* Dataset records:
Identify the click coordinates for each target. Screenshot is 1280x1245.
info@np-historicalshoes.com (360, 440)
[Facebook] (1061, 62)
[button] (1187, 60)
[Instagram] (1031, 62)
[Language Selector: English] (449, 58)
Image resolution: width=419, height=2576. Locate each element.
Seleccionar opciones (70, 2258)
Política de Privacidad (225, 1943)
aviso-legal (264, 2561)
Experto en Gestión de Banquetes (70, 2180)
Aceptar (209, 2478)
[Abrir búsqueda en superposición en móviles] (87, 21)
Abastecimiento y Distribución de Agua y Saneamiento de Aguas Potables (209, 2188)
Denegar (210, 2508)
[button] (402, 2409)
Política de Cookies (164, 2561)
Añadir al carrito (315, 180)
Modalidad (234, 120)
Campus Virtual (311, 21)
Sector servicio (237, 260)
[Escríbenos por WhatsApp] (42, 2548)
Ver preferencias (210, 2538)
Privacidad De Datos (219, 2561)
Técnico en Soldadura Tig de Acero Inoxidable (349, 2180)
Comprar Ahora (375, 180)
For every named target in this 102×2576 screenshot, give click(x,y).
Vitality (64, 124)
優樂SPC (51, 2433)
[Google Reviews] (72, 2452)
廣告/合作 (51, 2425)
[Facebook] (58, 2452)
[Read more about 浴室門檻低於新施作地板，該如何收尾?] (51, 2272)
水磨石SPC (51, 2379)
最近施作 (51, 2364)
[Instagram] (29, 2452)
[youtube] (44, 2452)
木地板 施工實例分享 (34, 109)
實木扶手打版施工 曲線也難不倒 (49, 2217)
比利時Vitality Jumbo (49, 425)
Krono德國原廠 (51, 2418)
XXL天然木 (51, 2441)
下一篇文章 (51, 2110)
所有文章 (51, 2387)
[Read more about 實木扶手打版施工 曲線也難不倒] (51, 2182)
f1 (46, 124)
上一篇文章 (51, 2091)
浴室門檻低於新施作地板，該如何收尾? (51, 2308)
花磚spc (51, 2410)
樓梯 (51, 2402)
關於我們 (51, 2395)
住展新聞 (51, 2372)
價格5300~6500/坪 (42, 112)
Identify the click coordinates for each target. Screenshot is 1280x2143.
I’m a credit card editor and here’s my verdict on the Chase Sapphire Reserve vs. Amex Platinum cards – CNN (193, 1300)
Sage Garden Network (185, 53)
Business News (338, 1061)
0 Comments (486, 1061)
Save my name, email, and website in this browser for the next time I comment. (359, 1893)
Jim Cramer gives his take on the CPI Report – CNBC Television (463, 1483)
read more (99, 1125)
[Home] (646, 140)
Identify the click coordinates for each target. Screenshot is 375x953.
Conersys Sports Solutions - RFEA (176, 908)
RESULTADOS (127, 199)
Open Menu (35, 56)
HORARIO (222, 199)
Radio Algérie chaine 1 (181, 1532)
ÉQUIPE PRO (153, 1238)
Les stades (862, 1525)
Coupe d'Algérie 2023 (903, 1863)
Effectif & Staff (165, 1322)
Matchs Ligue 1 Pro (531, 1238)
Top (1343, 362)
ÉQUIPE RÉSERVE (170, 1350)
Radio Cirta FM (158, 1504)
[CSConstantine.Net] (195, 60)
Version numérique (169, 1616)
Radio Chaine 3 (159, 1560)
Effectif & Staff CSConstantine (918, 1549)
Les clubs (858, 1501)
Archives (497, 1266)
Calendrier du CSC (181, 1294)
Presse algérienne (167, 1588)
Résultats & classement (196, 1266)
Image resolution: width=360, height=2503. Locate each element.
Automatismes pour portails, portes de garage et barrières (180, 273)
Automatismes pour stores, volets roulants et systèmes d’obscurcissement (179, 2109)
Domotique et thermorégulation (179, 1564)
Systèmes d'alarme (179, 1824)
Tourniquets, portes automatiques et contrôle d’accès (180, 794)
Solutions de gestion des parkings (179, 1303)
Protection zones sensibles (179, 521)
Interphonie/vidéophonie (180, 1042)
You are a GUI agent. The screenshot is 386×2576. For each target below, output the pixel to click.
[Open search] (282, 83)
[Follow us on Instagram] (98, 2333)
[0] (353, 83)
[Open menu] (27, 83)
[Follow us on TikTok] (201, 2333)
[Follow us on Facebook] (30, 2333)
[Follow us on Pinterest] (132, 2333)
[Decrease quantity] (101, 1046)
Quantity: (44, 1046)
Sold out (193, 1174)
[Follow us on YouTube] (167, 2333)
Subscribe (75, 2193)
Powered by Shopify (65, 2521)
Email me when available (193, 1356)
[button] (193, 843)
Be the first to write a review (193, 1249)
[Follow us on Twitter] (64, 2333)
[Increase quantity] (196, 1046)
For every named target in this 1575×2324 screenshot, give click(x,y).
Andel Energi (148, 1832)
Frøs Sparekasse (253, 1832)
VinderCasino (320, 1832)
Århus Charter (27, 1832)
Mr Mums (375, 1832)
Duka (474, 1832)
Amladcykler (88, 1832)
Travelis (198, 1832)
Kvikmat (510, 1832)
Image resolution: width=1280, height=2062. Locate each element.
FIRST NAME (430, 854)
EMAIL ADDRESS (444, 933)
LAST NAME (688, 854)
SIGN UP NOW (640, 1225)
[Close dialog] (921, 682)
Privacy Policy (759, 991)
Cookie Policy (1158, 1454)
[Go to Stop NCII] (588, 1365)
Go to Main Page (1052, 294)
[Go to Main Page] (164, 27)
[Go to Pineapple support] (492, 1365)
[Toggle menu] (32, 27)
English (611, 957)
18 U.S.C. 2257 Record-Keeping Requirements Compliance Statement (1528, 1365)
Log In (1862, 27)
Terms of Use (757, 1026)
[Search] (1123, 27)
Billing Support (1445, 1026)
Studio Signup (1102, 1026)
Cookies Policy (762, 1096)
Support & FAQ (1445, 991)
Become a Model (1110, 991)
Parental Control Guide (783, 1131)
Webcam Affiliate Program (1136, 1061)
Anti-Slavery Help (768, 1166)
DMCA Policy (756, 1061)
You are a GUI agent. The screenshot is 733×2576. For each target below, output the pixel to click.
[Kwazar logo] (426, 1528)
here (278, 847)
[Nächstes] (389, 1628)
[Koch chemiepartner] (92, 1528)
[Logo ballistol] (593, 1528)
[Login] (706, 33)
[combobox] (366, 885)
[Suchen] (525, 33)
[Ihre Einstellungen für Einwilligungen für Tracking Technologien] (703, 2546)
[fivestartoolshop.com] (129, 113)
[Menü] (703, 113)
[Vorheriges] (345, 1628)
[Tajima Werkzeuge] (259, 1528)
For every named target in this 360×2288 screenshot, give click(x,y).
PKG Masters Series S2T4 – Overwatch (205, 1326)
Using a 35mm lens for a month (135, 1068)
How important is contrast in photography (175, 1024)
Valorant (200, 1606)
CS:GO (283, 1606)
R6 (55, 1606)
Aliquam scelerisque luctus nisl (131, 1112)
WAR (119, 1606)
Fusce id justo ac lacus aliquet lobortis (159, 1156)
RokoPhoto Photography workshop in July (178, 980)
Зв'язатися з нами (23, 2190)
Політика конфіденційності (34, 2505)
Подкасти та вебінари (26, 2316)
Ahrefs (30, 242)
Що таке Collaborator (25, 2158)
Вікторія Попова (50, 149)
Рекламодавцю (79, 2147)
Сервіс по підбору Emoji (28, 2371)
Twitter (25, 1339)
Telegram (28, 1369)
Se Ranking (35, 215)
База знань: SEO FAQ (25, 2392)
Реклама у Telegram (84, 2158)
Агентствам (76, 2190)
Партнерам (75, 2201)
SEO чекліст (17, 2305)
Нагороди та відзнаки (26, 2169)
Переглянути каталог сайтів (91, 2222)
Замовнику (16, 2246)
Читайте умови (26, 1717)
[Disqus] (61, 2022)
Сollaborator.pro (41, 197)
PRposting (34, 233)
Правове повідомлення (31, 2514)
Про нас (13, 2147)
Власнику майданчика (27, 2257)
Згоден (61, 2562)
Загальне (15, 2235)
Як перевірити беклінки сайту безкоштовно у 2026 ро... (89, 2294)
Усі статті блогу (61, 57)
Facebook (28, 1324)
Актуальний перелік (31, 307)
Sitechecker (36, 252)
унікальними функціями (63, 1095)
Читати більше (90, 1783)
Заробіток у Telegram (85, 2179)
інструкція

* Exercise requirements:
Above are the lines; repeat exactly the ones from the line containing "樓梯 (51, 2402)" down to the line containing "Quantity: (44, 1046)", both inclusive.

* Answer space:
樓梯 (51, 2402)
關於我們 (51, 2395)
住展新聞 (51, 2372)
價格5300~6500/坪 (42, 112)
Identify the click coordinates for each target. Screenshot is 1280x2143.
I’m a credit card editor and here’s my verdict on the Chase Sapphire Reserve vs. Amex Platinum cards – CNN (193, 1300)
Sage Garden Network (185, 53)
Business News (338, 1061)
0 Comments (486, 1061)
Save my name, email, and website in this browser for the next time I comment. (359, 1893)
Jim Cramer gives his take on the CPI Report – CNBC Television (463, 1483)
read more (99, 1125)
[Home] (646, 140)
Identify the click coordinates for each target. Screenshot is 375x953.
Conersys Sports Solutions - RFEA (176, 908)
RESULTADOS (127, 199)
Open Menu (35, 56)
HORARIO (222, 199)
Radio Algérie chaine 1 (181, 1532)
ÉQUIPE PRO (153, 1238)
Les stades (862, 1525)
Coupe d'Algérie 2023 (903, 1863)
Effectif & Staff (165, 1322)
Matchs Ligue 1 Pro (531, 1238)
Top (1343, 362)
ÉQUIPE RÉSERVE (170, 1350)
Radio Cirta FM (158, 1504)
[CSConstantine.Net] (195, 60)
Version numérique (169, 1616)
Radio Chaine 3 (159, 1560)
Effectif & Staff CSConstantine (918, 1549)
Les clubs (858, 1501)
Archives (497, 1266)
Calendrier du CSC (181, 1294)
Presse algérienne (167, 1588)
Résultats & classement (196, 1266)
Image resolution: width=360, height=2503. Locate each element.
Automatismes pour portails, portes de garage et barrières (180, 273)
Automatismes pour stores, volets roulants et systèmes d’obscurcissement (179, 2109)
Domotique et thermorégulation (179, 1564)
Systèmes d'alarme (179, 1824)
Tourniquets, portes automatiques et contrôle d’accès (180, 794)
Solutions de gestion des parkings (179, 1303)
Protection zones sensibles (179, 521)
Interphonie/vidéophonie (180, 1042)
You are a GUI agent. The screenshot is 386×2576. For each target below, output the pixel to click.
[Open search] (282, 83)
[Follow us on Instagram] (98, 2333)
[0] (353, 83)
[Open menu] (27, 83)
[Follow us on TikTok] (201, 2333)
[Follow us on Facebook] (30, 2333)
[Follow us on Pinterest] (132, 2333)
[Decrease quantity] (101, 1046)
Quantity: (44, 1046)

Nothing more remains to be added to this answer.